Hayley Brady, partner and head of media and digital at law firm Herbert Smith Freehills, said to the Financial Times that crypto ads on public transport would likely heighten consumer protection worries among regulators. “These ads are colorful. They have emojis. They are targeting or could target a quite different market than traditional investments,”
The backers of the coin charge a redistribution tax of 8% on the sale and purchase of the coin, which is split equally between the marketing wallet and the coin’s holders: 4% is transferred to the marketing wallet, and 4% to holders. The combined value of the project’s two marketing wallets rose from near zero this year to a peak near $3.5 million worth of crypto assets in mid-September, according to Etherscan.
The ad campaign is backed by the 4 % wallet. That fee is also used for “onboarding influencers” and “to further develop and grow the Floki ecosystem”, informs the coin’s website. The coin is ready to be advertised on billboards in Los Angeles and there are plans to extend it into Japan, China and Russia.
Such direct marketing to consumers is sure to attract the attention of regulators. The UK’s Financial Conduct Authority (FCA) is looking to rein in such crypto ads. The US Securities and Exchange Commission chair, Gary Gensler, says the body needs more teeth from the government to stop investors from being taken in by such “fraud, scams and abuse”.

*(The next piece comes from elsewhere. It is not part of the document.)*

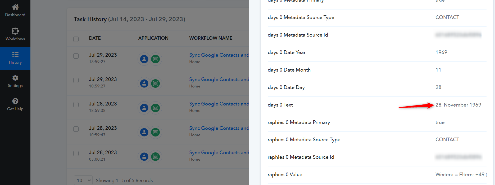Go to Workflows in the sidebar
The width and height of the screenshot is (495, 185).
click(x=15, y=34)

The coin’s price has risen 1,600 per cent since late August, according to Coinbase.
Transport for London, the UK government agency that operates the transport network, said, “It is not TFL’s responsibility to carry out due diligence on the individual or entities themselves.”
The Advertising Standards Authority is the governing body for most ads in the UK. The FCA controls the investment ads but both authorities have no control over the crypto ads because the assets are not regulated like standard investments.
There are rules that govern advertising initial public offerings to retail investors, but there is nothing chalked out for this new form of investments. FCA chair Charles Randell has said that the body should look urgently into the matter of controlling such ads, which are luring unaware investors to put money in risky crypto schemes backed by social media influencers. He added that these coins are pumped up in value and also fall as hard.
The FCA has said that it is “working on the suite of rules that may apply” if the UK government allows them to be levied on cryptos. The ASA has also promised to crack down on misleading crypto marketing.